My favorite of the three resorts where we’ve stayed is the Port Orleans Riverside (a moderate). It wasn’t too far from anything, and it had a boat launch to Downtown Disney that was very convenient. It’s a great resort that isn’t too spread out. Also, if you have five in your family, it’s currently the only resort on the DW property that allows five in a room (on the Bayou side). Otherwise you will have to book two rooms. FYI: Make sure when booking two rooms that you confirm they are adjoining (connecting) and not adjacent (close to), especially with kids involved.
- Use the Dining Plan. I definitely recommend the Dining Plan. You can use your Dining Plan for one counter service meal, one full service meal (also called Table Service), and one snack for each night you are staying at a DW resort. The full service meals can be used to eat at a character meal. You are not limited to using one of each type of meal for each day. In other words you can use all your counter services in one day, or two counter services and a table service one day.
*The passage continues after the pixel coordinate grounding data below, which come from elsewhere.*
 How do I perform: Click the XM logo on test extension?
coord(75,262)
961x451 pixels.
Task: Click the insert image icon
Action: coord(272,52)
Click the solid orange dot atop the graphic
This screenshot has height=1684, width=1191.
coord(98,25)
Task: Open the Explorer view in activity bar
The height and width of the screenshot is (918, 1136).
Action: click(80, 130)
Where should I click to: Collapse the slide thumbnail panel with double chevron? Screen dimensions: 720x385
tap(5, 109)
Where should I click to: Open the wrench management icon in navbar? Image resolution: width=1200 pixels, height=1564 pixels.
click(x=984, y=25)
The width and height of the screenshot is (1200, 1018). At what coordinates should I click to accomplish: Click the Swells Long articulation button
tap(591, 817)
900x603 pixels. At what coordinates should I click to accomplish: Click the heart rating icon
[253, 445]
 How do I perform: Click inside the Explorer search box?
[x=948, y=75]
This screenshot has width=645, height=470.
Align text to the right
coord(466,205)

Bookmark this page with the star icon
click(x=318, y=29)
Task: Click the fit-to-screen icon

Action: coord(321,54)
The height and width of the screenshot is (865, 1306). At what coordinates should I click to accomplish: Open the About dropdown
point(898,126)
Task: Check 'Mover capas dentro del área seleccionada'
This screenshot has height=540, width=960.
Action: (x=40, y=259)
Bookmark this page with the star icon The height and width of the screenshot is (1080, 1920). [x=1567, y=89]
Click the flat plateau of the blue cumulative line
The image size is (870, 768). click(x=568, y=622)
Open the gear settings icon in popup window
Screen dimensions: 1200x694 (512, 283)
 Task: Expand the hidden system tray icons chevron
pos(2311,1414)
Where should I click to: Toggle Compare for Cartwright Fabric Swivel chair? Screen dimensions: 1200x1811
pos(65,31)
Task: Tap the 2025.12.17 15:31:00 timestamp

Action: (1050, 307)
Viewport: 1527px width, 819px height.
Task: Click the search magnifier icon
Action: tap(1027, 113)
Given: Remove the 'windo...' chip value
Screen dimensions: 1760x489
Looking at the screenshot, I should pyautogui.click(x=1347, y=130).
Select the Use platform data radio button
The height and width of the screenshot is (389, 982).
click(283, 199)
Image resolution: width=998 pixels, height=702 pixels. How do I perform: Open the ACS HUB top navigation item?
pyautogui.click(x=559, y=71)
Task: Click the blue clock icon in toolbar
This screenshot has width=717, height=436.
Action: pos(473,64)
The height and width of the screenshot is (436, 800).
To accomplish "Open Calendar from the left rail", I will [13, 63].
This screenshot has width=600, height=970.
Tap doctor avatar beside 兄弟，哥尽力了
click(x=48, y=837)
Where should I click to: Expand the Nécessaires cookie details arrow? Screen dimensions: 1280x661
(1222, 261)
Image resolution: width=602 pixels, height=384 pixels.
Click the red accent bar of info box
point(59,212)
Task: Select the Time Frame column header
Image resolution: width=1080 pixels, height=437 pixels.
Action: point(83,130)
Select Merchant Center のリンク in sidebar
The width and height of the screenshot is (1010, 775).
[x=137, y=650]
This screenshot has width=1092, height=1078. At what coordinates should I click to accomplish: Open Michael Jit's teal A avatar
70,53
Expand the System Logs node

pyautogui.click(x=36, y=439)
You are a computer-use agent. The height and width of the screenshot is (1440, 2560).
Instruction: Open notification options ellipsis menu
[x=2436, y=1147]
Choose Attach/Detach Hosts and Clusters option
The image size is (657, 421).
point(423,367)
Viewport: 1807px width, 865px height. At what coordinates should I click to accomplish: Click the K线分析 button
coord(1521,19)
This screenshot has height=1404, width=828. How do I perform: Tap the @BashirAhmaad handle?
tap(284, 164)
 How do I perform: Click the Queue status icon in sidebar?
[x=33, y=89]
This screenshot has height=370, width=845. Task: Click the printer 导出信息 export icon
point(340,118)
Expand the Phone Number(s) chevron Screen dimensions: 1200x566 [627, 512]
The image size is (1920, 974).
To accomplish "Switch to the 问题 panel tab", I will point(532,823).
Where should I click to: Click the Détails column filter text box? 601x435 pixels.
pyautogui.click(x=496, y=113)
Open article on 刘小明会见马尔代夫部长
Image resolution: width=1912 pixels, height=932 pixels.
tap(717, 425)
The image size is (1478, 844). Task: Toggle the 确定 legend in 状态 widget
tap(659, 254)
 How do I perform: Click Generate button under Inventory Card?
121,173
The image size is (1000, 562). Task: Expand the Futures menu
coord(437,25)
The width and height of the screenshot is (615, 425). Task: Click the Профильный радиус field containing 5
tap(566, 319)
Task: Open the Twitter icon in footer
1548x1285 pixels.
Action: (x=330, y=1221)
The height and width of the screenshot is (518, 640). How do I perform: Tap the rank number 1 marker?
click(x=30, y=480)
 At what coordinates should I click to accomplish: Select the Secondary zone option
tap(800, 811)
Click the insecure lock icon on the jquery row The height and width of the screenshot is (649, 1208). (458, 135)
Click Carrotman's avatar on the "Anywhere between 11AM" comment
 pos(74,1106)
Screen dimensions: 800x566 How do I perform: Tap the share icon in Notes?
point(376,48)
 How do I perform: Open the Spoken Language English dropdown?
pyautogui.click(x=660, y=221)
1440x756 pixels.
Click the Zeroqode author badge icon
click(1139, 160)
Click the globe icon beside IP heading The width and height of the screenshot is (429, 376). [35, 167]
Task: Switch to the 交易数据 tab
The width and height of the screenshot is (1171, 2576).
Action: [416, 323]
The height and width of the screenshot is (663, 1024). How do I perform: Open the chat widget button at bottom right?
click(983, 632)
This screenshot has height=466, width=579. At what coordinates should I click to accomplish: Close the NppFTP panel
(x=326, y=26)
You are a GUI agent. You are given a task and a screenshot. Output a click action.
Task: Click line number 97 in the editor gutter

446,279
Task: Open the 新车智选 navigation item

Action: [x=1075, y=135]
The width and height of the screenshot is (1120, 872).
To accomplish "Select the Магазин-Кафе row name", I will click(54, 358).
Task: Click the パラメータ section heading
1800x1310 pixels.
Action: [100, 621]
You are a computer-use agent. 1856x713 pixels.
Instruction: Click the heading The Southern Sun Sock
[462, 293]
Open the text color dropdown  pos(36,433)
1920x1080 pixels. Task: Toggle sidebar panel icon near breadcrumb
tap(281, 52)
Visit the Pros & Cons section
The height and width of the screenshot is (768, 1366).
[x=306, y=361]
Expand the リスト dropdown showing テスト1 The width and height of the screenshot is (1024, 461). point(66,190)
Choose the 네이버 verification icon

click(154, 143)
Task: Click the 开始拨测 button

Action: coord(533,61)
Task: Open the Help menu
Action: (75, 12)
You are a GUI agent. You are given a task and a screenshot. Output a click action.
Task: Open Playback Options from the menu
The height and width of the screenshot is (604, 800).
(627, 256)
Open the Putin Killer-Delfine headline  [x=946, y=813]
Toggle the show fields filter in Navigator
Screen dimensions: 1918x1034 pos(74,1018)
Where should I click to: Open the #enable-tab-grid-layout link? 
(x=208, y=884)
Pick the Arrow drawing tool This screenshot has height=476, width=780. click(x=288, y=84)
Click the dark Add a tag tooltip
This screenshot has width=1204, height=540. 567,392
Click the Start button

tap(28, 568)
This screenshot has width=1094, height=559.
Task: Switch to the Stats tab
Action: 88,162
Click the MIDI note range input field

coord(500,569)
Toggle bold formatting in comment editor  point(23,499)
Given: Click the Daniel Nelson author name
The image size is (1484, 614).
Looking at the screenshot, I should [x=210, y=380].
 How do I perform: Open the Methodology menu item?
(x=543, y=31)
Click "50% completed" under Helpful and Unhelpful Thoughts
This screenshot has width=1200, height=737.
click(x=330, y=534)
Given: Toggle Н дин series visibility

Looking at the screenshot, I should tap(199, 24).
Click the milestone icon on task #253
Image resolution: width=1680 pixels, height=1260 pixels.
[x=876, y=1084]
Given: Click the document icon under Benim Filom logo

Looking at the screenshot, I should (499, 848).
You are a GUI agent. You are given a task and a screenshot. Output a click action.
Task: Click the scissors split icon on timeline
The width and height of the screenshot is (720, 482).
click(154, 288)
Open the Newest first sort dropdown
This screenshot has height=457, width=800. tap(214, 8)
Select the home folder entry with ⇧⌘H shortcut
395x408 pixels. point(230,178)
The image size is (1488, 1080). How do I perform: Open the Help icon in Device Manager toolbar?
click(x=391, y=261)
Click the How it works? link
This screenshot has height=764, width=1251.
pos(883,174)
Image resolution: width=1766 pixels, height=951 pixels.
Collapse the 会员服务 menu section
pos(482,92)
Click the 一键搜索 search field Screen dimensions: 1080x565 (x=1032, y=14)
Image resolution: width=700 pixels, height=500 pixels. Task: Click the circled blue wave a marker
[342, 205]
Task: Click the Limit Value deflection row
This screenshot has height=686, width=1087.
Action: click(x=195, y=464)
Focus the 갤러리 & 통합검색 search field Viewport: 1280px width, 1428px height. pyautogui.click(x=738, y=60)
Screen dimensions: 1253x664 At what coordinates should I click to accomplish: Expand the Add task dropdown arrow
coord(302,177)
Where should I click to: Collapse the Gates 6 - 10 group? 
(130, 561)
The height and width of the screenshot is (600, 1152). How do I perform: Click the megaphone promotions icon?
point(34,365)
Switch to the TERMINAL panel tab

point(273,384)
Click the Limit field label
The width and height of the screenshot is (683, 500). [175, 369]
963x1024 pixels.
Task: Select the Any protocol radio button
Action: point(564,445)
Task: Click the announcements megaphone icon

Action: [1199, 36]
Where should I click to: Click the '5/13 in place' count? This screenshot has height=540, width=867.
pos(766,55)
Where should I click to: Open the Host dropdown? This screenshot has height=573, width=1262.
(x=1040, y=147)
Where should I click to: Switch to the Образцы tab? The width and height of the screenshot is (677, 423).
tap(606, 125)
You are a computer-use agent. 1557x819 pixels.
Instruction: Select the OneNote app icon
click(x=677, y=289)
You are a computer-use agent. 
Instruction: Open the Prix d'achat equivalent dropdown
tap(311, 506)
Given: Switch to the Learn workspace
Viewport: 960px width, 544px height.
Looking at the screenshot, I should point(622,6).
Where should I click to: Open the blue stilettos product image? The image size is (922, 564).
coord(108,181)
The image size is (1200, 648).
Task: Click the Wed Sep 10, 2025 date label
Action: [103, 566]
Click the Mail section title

Everything is lumped together on your card and just taken off as you use it which is very convenient. For the price (about $38/day/adult and $10/day/child), you’re getting more food than you can imagine. It definitely costs more if you go out-of-pocket. Keep in mind that it can cost more than $35 for one adult table service meal. So essentially you’re getting free food and snacks. Trust me, it will pay for itself.
- Make ADRs. ADR stands for Advanced Dining Reservations. You can make your ADRs 90 days from your arrival date and I highly suggest you do. Without ADRs you’ll end up waiting for a table that may never become available. First priority is given to those who have an ADR. I have even made an ADR, gotten the time wrong, showed up at the restaurant and explained myself, and was put ahead of others without an ADR. It pays to make the ADR. It’s an especially good idea to make your ADRs as soon as you can if you would like to eat at Cinderella’s Castle or are planning on attending a hard-ticketed event. For example, many people love to eat at The Liberty Tree Tavern just before Mickey’s Not So Scary Halloween Party. Therefore it fills up fast. To ensure you have a table, you need to make your ADRs 90 days from your arrival date.
- Buy the Park Hopper. It isn’t that much more than a regular park pass, and the more days you are there, the cheaper it is to add a day or utilize the Park Hopper option.The Park Hopper option allows you to visit more than one park on any given day and gives you great flexibility. If you’re done with Animal Kingdom by lunch (and you very well may be) you have the option of visiting another park later in the day. Or if you’ve just had dinner and were at EPCOT all day but are close to Magic Kingdom, you can pop over to see the fireworks that night. We’ve done this several times.
- Plan your route. Know which park you’re going to on which day. This helps with your ADRs and also with how your day will go. I strongly suggest that you at least go to the All Ears site and look at the maps and decide what you all are interested in doing. Make a loop (start at one end and work your way around) instead of criss-crossing. Seriously, get the map and map it out. Look at the shows and parades and decide what you want to see and when you need to be there. Understand that there is too much to do and you cannot get it all done in one trip. Don’t try! We’ve been five times and we have yet to do it all. I think you could go every year and still have something new each time.